Afterwards, the circular exit is lined with a plaque from each of the 128 shuttle missions. I note the only two black & white plaques, honoring the last Challenger and Columbia missions. Michael & Michelle then lead us on a beeline back to the IMAX for the Tom Hanks Man on the Moon show.

We pass the Howells again. A group is clustered around Allison. She’s having an allergic reaction, which is strange, because she’s never had one before. As Mrs. D would later tell the group, with Allison’s throat swelling, she was minutes away from suffocating. Who would save Mrs. Howell this time?

Thankfully, the Howells had caught our same bus back to the main area, where Retreat Nurse Pam Ellis was watching her little Daniel play. In her always handy medical kit was a dose of Epinephrine, which wound up saving Allison’s life. Thanks be to God!
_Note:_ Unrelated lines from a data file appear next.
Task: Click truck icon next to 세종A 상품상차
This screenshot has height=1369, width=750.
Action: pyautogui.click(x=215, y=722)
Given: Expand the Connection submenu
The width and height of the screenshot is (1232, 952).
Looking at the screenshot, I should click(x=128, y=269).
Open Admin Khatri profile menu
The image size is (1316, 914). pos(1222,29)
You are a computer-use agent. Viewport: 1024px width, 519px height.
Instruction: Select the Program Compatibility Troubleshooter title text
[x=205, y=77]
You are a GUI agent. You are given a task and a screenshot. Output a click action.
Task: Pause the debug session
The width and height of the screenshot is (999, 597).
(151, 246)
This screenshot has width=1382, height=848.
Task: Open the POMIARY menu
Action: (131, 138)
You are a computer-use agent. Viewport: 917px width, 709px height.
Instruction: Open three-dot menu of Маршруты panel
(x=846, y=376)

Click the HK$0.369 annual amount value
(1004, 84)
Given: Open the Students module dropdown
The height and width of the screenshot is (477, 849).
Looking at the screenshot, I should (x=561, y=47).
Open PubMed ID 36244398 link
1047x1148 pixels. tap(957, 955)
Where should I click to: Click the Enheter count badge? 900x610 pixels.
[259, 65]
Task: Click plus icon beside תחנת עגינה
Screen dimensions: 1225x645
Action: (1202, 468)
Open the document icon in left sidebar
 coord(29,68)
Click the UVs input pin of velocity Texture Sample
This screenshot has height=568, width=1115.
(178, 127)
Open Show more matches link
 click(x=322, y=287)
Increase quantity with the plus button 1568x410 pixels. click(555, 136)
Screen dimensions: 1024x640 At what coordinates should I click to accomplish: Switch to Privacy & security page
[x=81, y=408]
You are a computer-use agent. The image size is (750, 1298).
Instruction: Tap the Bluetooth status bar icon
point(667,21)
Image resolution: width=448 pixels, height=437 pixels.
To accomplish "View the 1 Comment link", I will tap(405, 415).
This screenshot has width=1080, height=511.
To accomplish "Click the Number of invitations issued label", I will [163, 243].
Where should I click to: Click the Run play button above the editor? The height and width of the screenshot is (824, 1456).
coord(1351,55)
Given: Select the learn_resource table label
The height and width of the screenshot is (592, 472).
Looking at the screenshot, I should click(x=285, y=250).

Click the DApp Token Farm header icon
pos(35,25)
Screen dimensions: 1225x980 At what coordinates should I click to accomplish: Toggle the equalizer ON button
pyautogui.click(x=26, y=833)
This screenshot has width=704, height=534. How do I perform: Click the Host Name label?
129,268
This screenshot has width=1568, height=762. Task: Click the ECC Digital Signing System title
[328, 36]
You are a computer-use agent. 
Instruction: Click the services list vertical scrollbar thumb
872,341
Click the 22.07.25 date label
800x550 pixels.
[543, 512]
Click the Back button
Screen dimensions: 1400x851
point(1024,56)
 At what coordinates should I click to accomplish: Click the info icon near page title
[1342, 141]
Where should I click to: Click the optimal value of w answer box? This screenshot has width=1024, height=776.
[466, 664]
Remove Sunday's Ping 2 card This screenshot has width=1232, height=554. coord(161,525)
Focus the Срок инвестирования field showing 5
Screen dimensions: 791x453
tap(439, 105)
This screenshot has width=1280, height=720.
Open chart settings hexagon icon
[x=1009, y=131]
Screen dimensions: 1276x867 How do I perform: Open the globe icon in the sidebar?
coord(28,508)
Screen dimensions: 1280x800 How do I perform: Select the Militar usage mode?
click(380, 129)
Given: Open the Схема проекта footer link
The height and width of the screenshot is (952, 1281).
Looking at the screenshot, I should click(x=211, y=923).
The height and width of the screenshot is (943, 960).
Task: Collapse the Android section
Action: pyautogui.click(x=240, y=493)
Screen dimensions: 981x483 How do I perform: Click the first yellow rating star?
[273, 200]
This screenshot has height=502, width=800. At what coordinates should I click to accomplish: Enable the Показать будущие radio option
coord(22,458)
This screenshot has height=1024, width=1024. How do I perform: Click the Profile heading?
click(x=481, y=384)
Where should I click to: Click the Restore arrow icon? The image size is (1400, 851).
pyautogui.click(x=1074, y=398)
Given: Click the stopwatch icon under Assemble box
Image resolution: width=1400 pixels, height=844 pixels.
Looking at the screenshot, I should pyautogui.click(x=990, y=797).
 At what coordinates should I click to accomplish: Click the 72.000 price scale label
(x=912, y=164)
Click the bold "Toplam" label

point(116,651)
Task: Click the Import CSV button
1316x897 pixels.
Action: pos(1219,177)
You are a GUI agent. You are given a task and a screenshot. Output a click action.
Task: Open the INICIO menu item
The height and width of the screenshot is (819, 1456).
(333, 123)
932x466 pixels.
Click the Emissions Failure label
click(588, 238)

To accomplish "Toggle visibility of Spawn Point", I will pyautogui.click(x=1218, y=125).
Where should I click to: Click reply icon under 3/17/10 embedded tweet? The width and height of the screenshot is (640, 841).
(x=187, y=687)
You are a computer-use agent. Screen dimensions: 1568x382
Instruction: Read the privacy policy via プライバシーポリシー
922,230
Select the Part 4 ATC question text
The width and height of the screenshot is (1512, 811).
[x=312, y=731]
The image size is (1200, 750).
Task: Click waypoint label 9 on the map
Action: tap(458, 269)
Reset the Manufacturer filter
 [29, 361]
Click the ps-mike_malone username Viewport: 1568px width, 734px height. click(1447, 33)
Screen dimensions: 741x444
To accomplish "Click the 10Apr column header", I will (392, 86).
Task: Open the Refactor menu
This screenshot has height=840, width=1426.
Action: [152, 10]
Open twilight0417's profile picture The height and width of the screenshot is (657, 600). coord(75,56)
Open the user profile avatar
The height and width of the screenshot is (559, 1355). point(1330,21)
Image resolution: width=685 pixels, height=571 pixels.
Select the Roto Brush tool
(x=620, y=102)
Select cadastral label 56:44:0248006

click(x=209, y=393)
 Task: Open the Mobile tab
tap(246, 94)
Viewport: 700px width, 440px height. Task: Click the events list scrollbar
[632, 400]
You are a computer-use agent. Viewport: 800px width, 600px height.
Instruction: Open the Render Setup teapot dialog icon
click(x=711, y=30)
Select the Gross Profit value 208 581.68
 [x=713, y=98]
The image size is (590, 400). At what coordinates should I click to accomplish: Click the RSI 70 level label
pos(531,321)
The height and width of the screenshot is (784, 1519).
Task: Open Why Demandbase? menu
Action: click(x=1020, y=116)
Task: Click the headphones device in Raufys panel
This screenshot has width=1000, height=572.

But the carnage doesn’t end there. Did you SEE those souvenir prices? Mary Massey purchases a postcard, and gets Jerry Carr’s autograph. The Junior Astronaut helmet is too pricey for Mr. Taylor. We return to our cars, expecting the shade from the trees to cool our cars. Instead we see what liberties the blackbirds have taken on our hoods. A strange man wanders up, looking for Mr. D or Kyle. It’s Kyle’s uncle, bearing gifts from NASA.

With Kyle graduating, perhaps Mrs. Ellis will take his place as Krypto!